On May 14, nearly 90 gardeners from the six counties comprising Region 16 of the Ohio Association of Garden Clubs ‘flocked’ to Hillsboro to attend their semi-annual Regional Meeting, hosted by the Hillsboro Garden Club. Theme for the occasion being “Birds of a Feather,” attendees were appropriately greeted with table centerpieces of handmade birdhouse containers filled with Sweetheart Roses of red, orange, pink and rose blooms highlighted by boxwood greenery and white Baby’s Breath (Gypsophila paniculata). These centerpieces, along with several gorgeous hanging baskets of petunias, ivy geranium, flowering begonias and mixed varieties donated by our good friends at Lowe’s, Brad’s Garden Center, Janie’s Closet, Twin Springs Farm, Pickett Run Nursery, Jeff Page Greenhouse, Moore’s Greenhouse and Old Mill of Mount Orab, were won by delighted members throughout the evening. Many, many thanks to these generous businesses for their contributions to our gathering.

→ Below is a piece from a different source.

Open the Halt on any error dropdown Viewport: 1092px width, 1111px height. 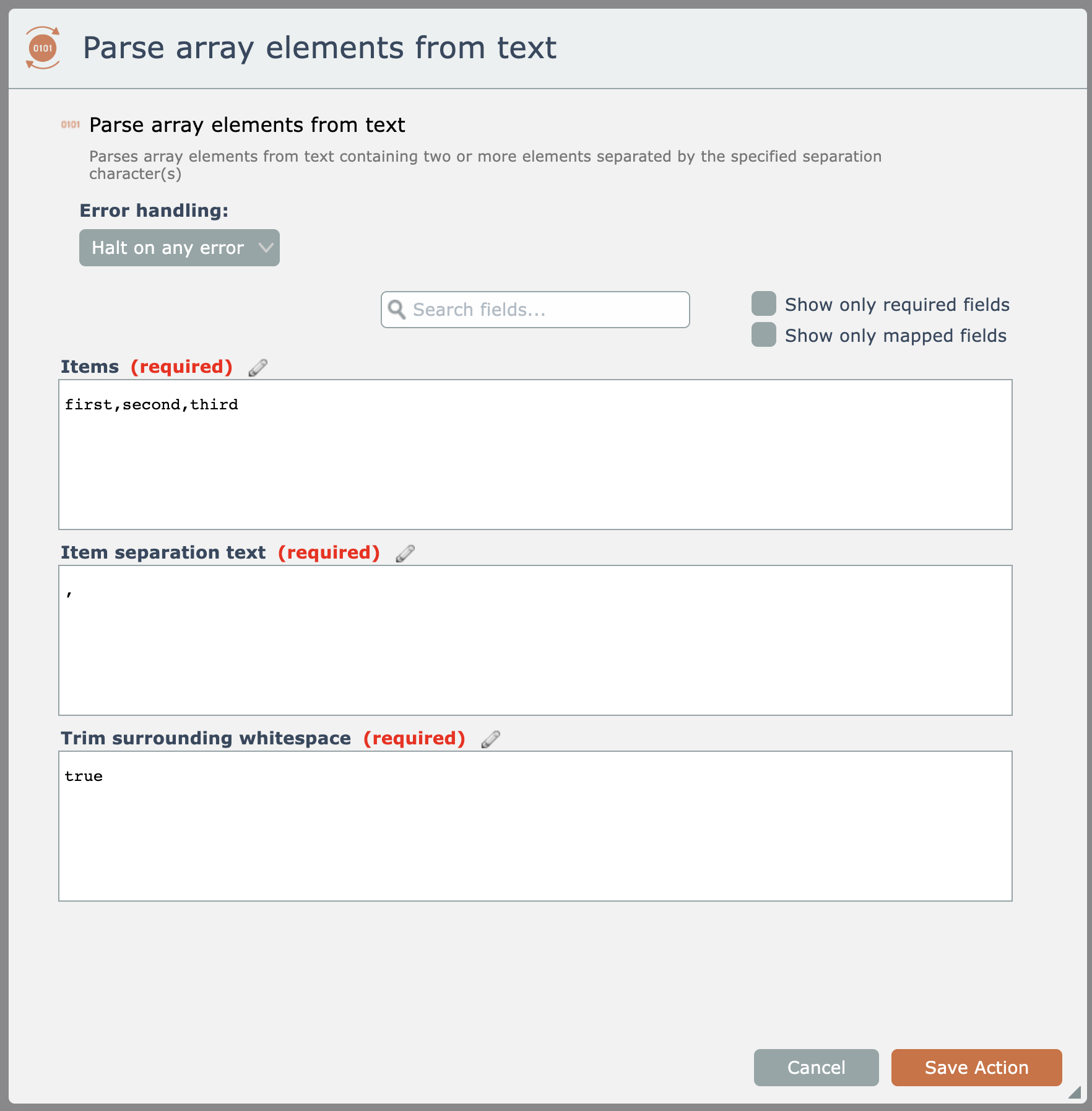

Nancy Sonner, president of the Hillsboro Garden Club, welcomed everyone to Hillsboro and the meeting. Regional Director Linda Morgan then introduced Vicki Ferguson, an avid birder and amateur photographer, who shared slides of many of her encounters with our “Fine Feathered Friends” as well as information unique to each species. Ohio is right on the flyway for many birds returning from Mexico and South America, where they over winter. Warblers are first to arrive in February and March but are just passing through on their way to Michigan. You will need to look high in the tree canopy to spot them. Bluebirds come next and many will stay to nest in our area. Our state bird, the Cardinal, arrives soon after and many even stay over the winter if the weather is mild enough. Finches, woodpeckers, hummingbirds and indigo buntings come in quick succession, all adding to the beauty of spring. The American bald eagle can be found locally nesting at Rocky Fork Lake and also at Eastwood Lake in Dayton. The pictures were beautiful and gave us a chance to see many birds we may miss spotting in their native habitat.
The business session included reports by each of the County Contact Chairs of the interesting activities of clubs in their counties. Regional Chairs also covered upcoming events such as Gardeners Day Out, State Convention in June, Nature Study Retreat at Hocking Hills in late June, and the Exhibitors & Judges School in August. There will also be a workshop on Oriental Designs this summer where we can learn the finer points of the art of oriental floral design.
A sumptuous luncheon catered by Ponderosa was served and thoroughly enjoyed by all.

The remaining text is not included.